* [Document excerpt]:
- Opening Delimiter -

In this part, we will explore and model the relationship between the numerical features and the `Runtime (min)` variable as the label using linear regression.


**Run the cell below to load in the data.**

In [None]:
url = "https://docs.google.com/spreadsheets/d/e/2PACX-1vS9jPkeKJ8QUuAl-fFdg3nJPDP6vx1byvIBl4yW8UZZJ9QEscyALJp1eywKeAg7aAffwdKP63D9osF1/pub?gid=169291584&single=true&output=csv"
movie_df = pd.read_csv(url)

movie_df.drop_duplicates(inplace=True)

mean_runtime = movie_df['Runtime'].mean()
movie_df['Runtime'] = movie_df['Runtime'].fillna(mean_runtime)

movie_df = movie_df.rename(columns = {"Runtime": "Runtime (min)"})
movie_df = movie_df.astype({"Runtime (min)": "int64"})

<a name="p1.1"></a>

---
### **Part 1.1: Data Exploration**
---

#### **Problem #1.2.1**

Use `.head()` to take an initial look at the DataFrame.

#### **Problem #1.2.2**

Use `.info()` to determine which variables are numerical. These will be the ones you can use to model `Runtime (min)` since we cannot train linear regression on text.

#### **Problem #1.2.3**

Use `.describe()` to determine max, min, and average `Runtime (min`) of all numerical variables.

#### **Problem #1.2.4**

Create a scatterplot using `Runtime (min)` as the x-axis value and `Gross` as the y-axis value.

Make sure to include a meaningful:
* `Title`: "Gross Money vs. Runtime:
* `X-axis`: "Gross (USD)"
* `Y-axis`: "Runtime (min)"

#### **Problem #1.2.5**

Create a scatterplot using `Released_Year` as the x-axis value and `Runtime (min)` as the y-axis value.

- Closing Delimiter -

* [Data for analysis]:

- Opening Delimiter -

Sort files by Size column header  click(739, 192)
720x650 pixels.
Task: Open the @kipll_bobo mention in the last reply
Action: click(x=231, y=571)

- Closing Delimiter -
- Opening Delimiter -

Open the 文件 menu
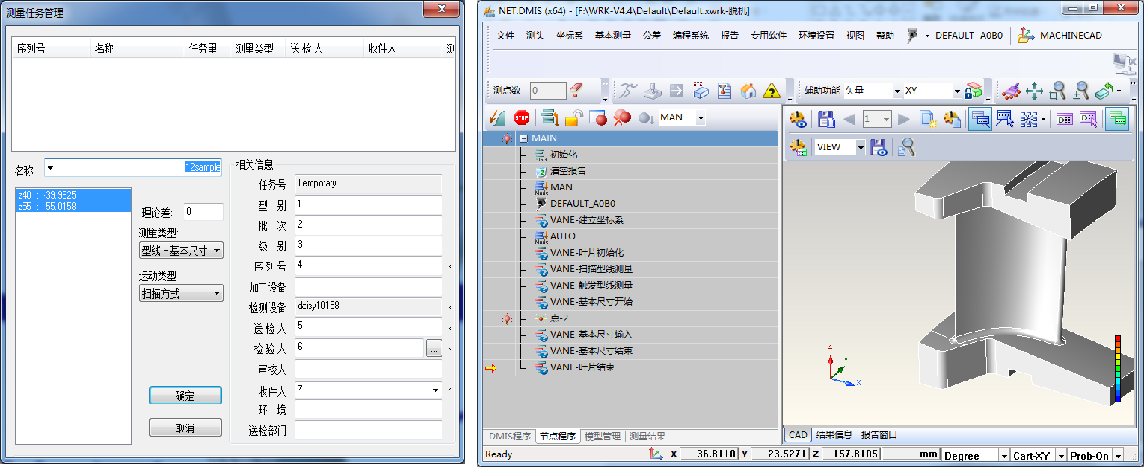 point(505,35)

- Closing Delimiter -

* [Exercise requirements]:
A - In the notebook excerpt on modeling movie runtime with linear regression, what value is used to fill missing entries in the `Runtime` column?
B - Write the next part of the movie runtime notebook excerpt, picking up after Problem #1.2.5.

* [Results by task]:
A - The mean of the `Runtime` column.

B -
Make sure to include a meaningful:
* `Title`: "Runtime vs. Released_Year"
* `X-axis`: "Year"
* `Y-axis`: "Runtime (min)"

#### **Problem #1.2.6**

Create a *lineplot* using `Runtime (min)` as the x-axis value and `Gross` as the y-axis value.

Make sure to include a meaningful:
* Title, ex: `'Gross Money vs. Runtime'`.
* X-axis label including units `'min'`.
* Y-axis label including units `'USD'`.

<br>

**NOTE**: This is not going to be a particularly helpful graph (the scatter plot is a better choice), but we oftentimes will not know this ahead of time. A lot of EDA and visualizations involves trying a number of things and seeing what is useful.

#### **Problem #1.2.7**

Create a *lineplot* using `Released_Year` as the x-axis value and `Average Gross in Year` as the y-axis value.

Make sure to include a meaningful:
* Title, ex: `'Average Gross Money vs. Released Year'`.
* X-axis label.
* Y-axis label including units `'USD'`.

In [None]:
mean_gross = movie_df.groupby(# COMPLETE THIS LINE


#### **Problem #1.2.8**

Create a bar plot of the number of movies released per year.

Use the DataFrame provided, `movies_per_year` and make sure to include a meaningful:
* Title.
* X-axis label.
* Y-axis label.

In [None]:
movies_per_year = movie_df['Released_Year'].value_counts()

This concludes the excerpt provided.